EXERCISE GOAL —
Each line of the listing below, from the very first to the one that contains "The height and width of the screenshot is (933, 1658).", is to be retyped exactly as it stands.

DATA FOR ANALYSIS —
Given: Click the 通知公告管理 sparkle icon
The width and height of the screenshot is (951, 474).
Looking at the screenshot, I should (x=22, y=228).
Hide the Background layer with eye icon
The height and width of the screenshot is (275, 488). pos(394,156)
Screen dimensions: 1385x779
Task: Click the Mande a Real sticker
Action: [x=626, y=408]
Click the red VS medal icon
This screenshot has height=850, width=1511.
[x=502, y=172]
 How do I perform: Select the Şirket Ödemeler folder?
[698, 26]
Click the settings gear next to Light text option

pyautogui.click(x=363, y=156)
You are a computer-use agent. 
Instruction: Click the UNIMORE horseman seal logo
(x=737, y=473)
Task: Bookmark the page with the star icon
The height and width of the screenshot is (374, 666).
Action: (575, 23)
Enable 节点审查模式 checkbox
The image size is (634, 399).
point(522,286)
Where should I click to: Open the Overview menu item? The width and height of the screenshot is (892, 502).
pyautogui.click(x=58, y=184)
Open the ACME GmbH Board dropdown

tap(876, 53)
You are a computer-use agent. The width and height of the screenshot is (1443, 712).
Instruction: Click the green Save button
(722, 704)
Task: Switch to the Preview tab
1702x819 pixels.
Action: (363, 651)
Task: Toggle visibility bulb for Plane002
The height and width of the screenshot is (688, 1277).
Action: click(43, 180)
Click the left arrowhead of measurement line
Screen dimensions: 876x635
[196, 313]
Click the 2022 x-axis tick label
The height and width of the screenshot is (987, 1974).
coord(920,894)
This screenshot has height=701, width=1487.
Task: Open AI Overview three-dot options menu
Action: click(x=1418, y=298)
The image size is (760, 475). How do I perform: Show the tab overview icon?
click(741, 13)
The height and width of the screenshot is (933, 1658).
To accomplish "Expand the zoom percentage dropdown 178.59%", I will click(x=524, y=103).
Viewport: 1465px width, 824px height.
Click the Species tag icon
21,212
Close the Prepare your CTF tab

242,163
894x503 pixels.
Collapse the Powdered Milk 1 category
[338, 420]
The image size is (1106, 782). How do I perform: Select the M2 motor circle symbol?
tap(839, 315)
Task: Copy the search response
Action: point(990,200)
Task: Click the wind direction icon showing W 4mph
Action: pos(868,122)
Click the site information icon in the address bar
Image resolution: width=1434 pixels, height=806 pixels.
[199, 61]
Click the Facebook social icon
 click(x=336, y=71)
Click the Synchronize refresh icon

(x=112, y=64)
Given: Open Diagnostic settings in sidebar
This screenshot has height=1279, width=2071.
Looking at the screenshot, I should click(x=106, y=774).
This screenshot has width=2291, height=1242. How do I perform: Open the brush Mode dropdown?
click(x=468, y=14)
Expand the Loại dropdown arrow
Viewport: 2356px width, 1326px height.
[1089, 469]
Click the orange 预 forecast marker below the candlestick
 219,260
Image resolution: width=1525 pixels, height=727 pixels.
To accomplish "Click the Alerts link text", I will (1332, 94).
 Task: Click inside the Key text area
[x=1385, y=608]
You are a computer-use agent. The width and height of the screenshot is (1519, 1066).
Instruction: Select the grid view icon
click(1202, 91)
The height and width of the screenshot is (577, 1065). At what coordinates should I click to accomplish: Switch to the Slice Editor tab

WRITTEN RESPONSE —
Given: Click the 通知公告管理 sparkle icon
The width and height of the screenshot is (951, 474).
Looking at the screenshot, I should (x=22, y=228).
Hide the Background layer with eye icon
The height and width of the screenshot is (275, 488). pos(394,156)
Screen dimensions: 1385x779
Task: Click the Mande a Real sticker
Action: [x=626, y=408]
Click the red VS medal icon
This screenshot has height=850, width=1511.
[x=502, y=172]
 How do I perform: Select the Şirket Ödemeler folder?
[698, 26]
Click the settings gear next to Light text option

pyautogui.click(x=363, y=156)
You are a computer-use agent. 
Instruction: Click the UNIMORE horseman seal logo
(x=737, y=473)
Task: Bookmark the page with the star icon
The height and width of the screenshot is (374, 666).
Action: (575, 23)
Enable 节点审查模式 checkbox
The image size is (634, 399).
point(522,286)
Where should I click to: Open the Overview menu item? The width and height of the screenshot is (892, 502).
pyautogui.click(x=58, y=184)
Open the ACME GmbH Board dropdown

tap(876, 53)
You are a computer-use agent. The width and height of the screenshot is (1443, 712).
Instruction: Click the green Save button
(722, 704)
Task: Switch to the Preview tab
1702x819 pixels.
Action: (363, 651)
Task: Toggle visibility bulb for Plane002
The height and width of the screenshot is (688, 1277).
Action: click(43, 180)
Click the left arrowhead of measurement line
Screen dimensions: 876x635
[196, 313]
Click the 2022 x-axis tick label
The height and width of the screenshot is (987, 1974).
coord(920,894)
This screenshot has height=701, width=1487.
Task: Open AI Overview three-dot options menu
Action: click(x=1418, y=298)
The image size is (760, 475). How do I perform: Show the tab overview icon?
click(741, 13)
The height and width of the screenshot is (933, 1658).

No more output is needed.